═══ RAW RECORDS ═══

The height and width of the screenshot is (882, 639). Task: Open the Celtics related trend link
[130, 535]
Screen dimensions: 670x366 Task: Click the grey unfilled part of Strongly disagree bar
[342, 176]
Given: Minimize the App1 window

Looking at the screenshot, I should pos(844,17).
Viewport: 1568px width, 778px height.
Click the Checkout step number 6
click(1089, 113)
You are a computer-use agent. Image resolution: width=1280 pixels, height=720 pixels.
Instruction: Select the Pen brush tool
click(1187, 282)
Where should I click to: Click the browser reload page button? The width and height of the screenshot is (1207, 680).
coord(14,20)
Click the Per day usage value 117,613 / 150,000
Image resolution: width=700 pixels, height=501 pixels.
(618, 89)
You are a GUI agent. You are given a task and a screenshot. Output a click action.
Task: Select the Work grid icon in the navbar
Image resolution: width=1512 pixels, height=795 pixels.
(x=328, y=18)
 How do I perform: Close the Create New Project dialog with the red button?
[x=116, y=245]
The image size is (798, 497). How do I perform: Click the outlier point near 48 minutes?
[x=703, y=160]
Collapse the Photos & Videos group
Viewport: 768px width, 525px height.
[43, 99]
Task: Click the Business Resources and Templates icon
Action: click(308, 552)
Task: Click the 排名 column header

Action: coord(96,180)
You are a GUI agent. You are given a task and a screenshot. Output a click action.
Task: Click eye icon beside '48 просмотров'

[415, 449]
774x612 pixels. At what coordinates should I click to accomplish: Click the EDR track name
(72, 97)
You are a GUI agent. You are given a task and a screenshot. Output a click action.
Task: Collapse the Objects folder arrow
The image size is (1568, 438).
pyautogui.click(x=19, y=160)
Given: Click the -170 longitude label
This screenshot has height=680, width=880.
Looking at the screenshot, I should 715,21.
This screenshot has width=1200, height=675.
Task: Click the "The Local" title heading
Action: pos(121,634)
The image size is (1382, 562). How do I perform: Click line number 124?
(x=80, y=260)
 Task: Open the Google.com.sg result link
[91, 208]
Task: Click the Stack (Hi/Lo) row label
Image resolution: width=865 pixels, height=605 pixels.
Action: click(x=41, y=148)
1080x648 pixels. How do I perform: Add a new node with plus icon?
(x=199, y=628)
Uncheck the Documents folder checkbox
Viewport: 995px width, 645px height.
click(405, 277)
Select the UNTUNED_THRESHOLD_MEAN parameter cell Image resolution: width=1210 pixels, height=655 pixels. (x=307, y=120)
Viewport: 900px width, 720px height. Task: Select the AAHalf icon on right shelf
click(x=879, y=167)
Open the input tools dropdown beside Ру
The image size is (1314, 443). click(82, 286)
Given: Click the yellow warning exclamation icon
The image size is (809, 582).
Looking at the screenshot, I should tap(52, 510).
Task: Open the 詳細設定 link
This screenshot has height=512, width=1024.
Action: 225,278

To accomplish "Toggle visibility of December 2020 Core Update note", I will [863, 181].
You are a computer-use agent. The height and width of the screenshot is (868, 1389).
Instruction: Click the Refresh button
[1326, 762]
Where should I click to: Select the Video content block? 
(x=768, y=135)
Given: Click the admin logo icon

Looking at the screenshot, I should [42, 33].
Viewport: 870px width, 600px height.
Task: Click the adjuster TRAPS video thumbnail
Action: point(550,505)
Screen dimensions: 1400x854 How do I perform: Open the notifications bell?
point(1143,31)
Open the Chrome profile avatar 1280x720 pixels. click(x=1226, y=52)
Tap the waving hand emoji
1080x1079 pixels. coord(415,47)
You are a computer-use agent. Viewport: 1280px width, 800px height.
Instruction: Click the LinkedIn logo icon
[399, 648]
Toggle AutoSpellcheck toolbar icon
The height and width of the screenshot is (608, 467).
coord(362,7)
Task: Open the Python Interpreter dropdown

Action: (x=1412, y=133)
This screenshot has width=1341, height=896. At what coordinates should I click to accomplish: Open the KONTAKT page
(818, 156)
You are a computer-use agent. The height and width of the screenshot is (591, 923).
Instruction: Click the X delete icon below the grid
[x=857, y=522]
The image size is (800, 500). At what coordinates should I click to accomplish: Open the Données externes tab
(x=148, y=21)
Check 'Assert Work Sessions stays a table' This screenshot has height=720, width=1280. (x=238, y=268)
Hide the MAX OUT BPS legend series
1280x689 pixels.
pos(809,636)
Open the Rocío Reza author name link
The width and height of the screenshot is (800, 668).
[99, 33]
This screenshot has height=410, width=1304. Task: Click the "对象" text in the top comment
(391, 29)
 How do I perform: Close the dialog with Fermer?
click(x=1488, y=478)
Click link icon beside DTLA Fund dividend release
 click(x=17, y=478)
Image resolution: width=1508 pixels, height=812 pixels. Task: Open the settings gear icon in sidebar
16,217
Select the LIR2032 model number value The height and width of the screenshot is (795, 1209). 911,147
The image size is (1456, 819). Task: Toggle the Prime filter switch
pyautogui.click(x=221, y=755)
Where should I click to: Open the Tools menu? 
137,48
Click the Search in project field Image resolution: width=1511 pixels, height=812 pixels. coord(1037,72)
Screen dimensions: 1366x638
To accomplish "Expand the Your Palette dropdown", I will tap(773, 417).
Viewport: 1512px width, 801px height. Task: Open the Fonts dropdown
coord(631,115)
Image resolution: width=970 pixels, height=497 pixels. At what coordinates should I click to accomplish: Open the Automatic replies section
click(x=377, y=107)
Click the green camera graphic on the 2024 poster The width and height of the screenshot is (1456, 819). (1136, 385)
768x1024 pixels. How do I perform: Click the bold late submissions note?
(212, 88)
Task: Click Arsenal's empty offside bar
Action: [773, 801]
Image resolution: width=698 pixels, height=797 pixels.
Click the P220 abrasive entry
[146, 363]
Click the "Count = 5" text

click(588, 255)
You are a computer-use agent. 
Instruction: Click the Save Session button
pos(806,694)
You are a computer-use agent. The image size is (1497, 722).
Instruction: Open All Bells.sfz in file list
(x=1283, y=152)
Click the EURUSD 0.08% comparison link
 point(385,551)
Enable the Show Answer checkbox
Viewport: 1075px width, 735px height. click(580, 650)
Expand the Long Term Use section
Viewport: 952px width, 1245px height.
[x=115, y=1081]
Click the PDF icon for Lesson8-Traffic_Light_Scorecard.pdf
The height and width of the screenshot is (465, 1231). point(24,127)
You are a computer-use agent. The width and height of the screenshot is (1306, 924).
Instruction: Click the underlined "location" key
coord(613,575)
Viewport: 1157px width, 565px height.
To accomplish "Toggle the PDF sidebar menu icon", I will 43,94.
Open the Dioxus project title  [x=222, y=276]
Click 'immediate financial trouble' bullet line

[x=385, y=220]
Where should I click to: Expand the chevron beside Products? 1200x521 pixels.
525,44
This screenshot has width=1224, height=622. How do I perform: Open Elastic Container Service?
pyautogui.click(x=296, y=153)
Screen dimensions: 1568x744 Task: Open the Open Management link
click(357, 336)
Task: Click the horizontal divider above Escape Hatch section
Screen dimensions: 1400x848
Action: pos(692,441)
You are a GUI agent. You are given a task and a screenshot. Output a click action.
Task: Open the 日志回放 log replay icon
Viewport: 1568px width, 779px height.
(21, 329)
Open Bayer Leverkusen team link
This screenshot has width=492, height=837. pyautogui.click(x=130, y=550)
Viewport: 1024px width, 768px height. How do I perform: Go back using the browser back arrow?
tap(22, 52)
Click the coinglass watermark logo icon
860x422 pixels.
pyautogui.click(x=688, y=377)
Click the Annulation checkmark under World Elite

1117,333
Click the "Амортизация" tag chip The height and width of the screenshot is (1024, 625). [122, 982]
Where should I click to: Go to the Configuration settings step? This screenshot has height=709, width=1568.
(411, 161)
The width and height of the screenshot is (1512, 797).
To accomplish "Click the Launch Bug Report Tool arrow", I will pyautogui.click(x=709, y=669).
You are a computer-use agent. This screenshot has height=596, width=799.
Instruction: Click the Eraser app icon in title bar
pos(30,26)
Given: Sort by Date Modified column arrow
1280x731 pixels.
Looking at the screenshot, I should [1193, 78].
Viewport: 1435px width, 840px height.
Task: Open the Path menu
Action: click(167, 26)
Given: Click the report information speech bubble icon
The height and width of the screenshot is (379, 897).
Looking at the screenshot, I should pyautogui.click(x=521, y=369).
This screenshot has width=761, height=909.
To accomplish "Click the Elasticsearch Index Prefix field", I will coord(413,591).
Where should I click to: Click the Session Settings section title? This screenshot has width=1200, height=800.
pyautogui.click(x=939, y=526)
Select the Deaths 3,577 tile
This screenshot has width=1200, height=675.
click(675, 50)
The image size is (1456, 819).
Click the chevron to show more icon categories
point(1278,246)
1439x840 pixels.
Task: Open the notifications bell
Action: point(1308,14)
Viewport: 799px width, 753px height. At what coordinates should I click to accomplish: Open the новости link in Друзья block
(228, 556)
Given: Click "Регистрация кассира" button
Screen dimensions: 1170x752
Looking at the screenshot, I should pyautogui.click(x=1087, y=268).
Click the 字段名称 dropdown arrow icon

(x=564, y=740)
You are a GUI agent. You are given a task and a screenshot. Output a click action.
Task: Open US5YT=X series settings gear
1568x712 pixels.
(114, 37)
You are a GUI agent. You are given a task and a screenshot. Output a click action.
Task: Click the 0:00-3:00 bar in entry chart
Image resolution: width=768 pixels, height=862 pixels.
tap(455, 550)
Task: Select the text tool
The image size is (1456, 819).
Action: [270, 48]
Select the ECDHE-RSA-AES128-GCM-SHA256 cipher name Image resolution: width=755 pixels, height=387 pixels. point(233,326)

═══

PROBLEM REQUIREMENTS
Please rewrite everything from the start of the data down to the line containing "click(1187, 282)", with "Strongly disagree" changed to "Strongly agree" and nothing else altered.

RESULT OF THE TASK
The height and width of the screenshot is (882, 639). Task: Open the Celtics related trend link
[130, 535]
Screen dimensions: 670x366 Task: Click the grey unfilled part of Strongly agree bar
[342, 176]
Given: Minimize the App1 window

Looking at the screenshot, I should pos(844,17).
Viewport: 1568px width, 778px height.
Click the Checkout step number 6
click(1089, 113)
You are a computer-use agent. Image resolution: width=1280 pixels, height=720 pixels.
Instruction: Select the Pen brush tool
click(1187, 282)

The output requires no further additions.